Friday, October 2, 2009

76 million Veteran records in Question

The inspector general of the National Archives and Records Administration (NARA) is investigating a potential data breach involving the sensitive data of 76 million military veterans, reports Wired. The records were contained on a failed hard drive that was returned to a contractor for repair without first being sanitized, the report states. The contractor passed along the drive, which was beyond repair, to a recycling firm. The NARA IT manager who reported the incident to the inspector general told Wired: "This is the single largest release of personally identifiable information by the government ever." NARA says it does not believe there was a breach of PII. Full Story

Ladies and gentlemen, let me make this as clear as a bell for you. There is only ONE way to insure that a hard drive is safe to recycle. Do not listen to any other advice!

There is only ONE certain way to render a drive of any kind useless to data thieves. DRIVE A BIG NAIL THROUGH THE DISK. If it is a flash drive smash it with a hammer, smash it good. Never recycle a laptop, photo copy machine, server, desk top computer, fax machine, unless you, the user, render the drives useless. Never leave it to anyone else to do.

Tuesday, September 29, 2009

They Keep Sending the Faxes

For all of you who still are under the illusion that data breaches can be prevented I submit the following...

Doctors in three Tennessee cities have been sending sensitive patient information to the fax machine of an Indiana businessman for three years, reports the Tennessean.com. "This is a total breach of privacy," said the recipient of the faxes, Bill Keith. Despite repeated attempts to correct the problem, including calls, faxes and e-mails to state officials and the doctors' offices, Keith says his office continues to receive about five faxes each week that contain patients' data, including medical histories and Social Security numbers. A Department of Human Services spokesperson described the situation as "troubling." Full Story

Monday, September 28, 2009

Only 163,000 Breached Records Contained Social Security Numbers!

The University of North Carolina is notifying 163,000 women that their personally identifiable information was exposed in a security breach, reports Computerworld. A hacker broke into a system containing records on women who participated in a federally-funded research project. The information of more than 236,000 women who have participated in the UNC School of Medicine mammography research study was exposed, but only 163,000 records contained Social Security numbers. The breach was discovered in July. The system was taken offline. A university spokesperson said that UNC is implementing precautions to prevent future breaches. Full Story

Now what do you think about breach notification laws? UNC believes these intrusions might go back several years and the women affected are just being notified now. Does this provide the best opportunity for the potential victims to prepare for what might result in the worst legal nightmare they will ever experience? How many of them are already having difficulties as the result of these breaches?

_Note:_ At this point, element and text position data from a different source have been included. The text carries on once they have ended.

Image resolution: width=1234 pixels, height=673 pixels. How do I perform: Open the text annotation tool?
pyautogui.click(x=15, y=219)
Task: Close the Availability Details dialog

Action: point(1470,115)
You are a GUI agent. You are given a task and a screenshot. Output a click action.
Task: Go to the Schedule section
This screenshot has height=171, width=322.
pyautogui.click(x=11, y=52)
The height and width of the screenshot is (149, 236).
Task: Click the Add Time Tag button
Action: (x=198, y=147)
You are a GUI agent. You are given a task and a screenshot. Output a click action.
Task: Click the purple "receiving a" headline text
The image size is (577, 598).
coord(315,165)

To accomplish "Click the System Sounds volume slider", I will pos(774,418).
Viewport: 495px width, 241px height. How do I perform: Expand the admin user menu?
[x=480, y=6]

This also illustrates once again that our personal information is out there in hundreds if not thousands of lists and databases of all types. It really doesn't matter much to information thieves where the info is as long as they can get it. If there is a list somewhere that has value to a data thief then it is a target.

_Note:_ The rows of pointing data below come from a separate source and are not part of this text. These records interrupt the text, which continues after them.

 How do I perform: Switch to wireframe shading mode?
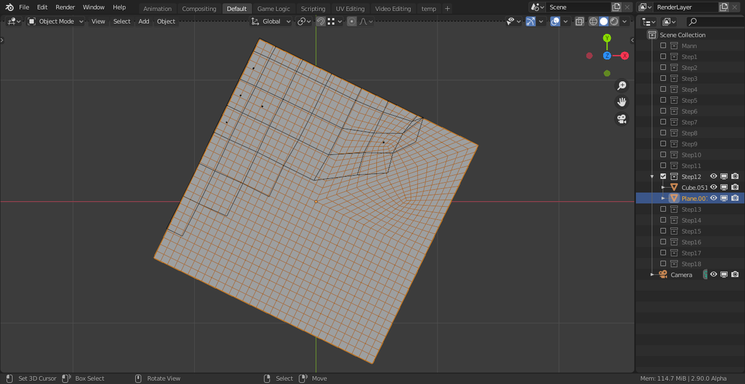pyautogui.click(x=593, y=22)
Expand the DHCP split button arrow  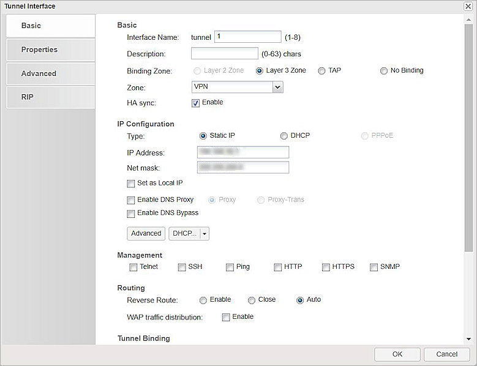tap(205, 233)
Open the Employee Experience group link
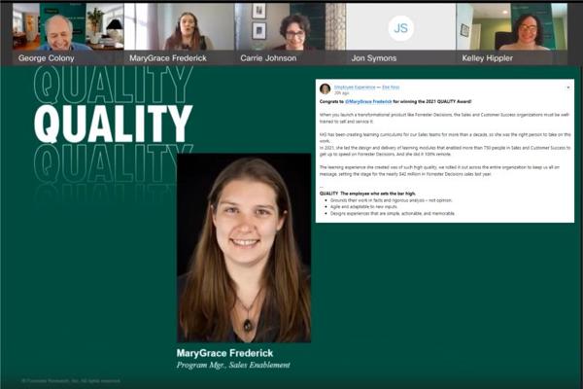This screenshot has height=389, width=583. (349, 87)
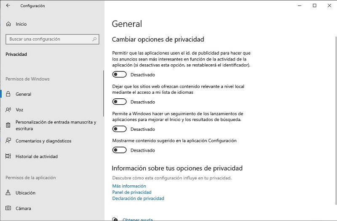Click the Inicio home icon
Image resolution: width=337 pixels, height=221 pixels.
8,24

I will always maintain that the best defense against these and other types of data misuse is to have a service that will work for you in the event of a data theft episode. Don't wait until after the fact, have something in place first. Most services will not provide the same level of services after your identity is misused as they will as a preventive tool unless you pay a healthy fee. It is more cost effective to have a service in place first. When you consider that the average identity theft episode costs over $90K an identity theft service provides an amazing ROI.